Spontaneous coronary artery dissection is far more common than was previously thought, and patients may benefit most from conservative treatment.

Most spontaneous coronary artery dissection (SCAD) patients are generally healthy, and have few conventional cardiovascular risk factors, such as high blood pressure, unhealthy cholesterol levels, and smoking.

The condition occurs when a tear forms in one of the blood vessels in the heart. The tear separates the inner layer of the artery wall from the outer layer, creating a flap that can slow or block blood flow to the heart, potentially causing heart attack, cardiac arrest or, in some cases, sudden death.

hand holding a pen drawing a heart icon

While SCAD is responsible for a small percentage (about 1 to 4 percent) of all heart attacks, it is the cause of about one-third of heart attacks in women younger than 50. And, it’s the leading cause of pregnancy-associated heart attacks.

Yet, until recently, little was understood about SCAD. For years, the condition was described as a rare and almost universally fatal cause of acute coronary syndrome, heart attack, and sudden cardiac arrest in women during and shortly after pregnancy. As a result, SCAD was often under diagnosed or, in some cases, managed as atherosclerosis—an approach that could potentially cause more harm for the patients.
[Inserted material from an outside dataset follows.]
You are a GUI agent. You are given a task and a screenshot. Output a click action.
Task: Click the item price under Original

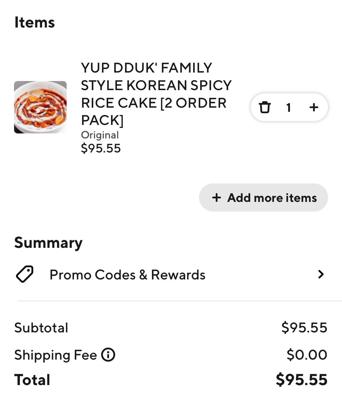click(101, 148)
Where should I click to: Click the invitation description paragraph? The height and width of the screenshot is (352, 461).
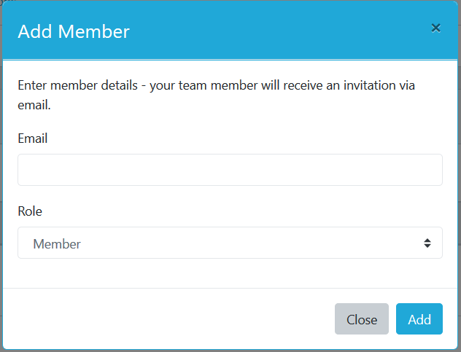point(216,95)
In February 2018, the American Heart Association published a new scientific statement on SCAD in its journal Circulation. The statement revealed that SCAD is not only far more common than was previously thought, but that SCAD patients may benefit most from conservative treatment that allows the body to heal on its own. Treating a SCAD patient with a stent—one of the most important initial steps in treating a heart attack caused by atherosclerosis—can make the dissection worse, says Jennifer Lewey, director of the Women’s Cardiovascular Center and co-director of the Pregnancy and Heart Disease Program at Penn Medicine.
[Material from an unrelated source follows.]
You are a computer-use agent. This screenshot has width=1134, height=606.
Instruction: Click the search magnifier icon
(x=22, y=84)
“If you try to put a stent in, it can cause the hematoma to spread in the vessel,” Lewey says. “Some patients will need a stent or bypass surgery, but that’s the exception—in most cases, the dissection will heal within weeks to months with medication alone.”

While Lewey advises against strenuous exercise, she encourages patients to participate in cardiac rehabilitation. Rehab programs often include monitored exercise, nutritional counseling, emotional support, and education. Staying physically active is important for a patient’s heart health and mental health, Lewey says.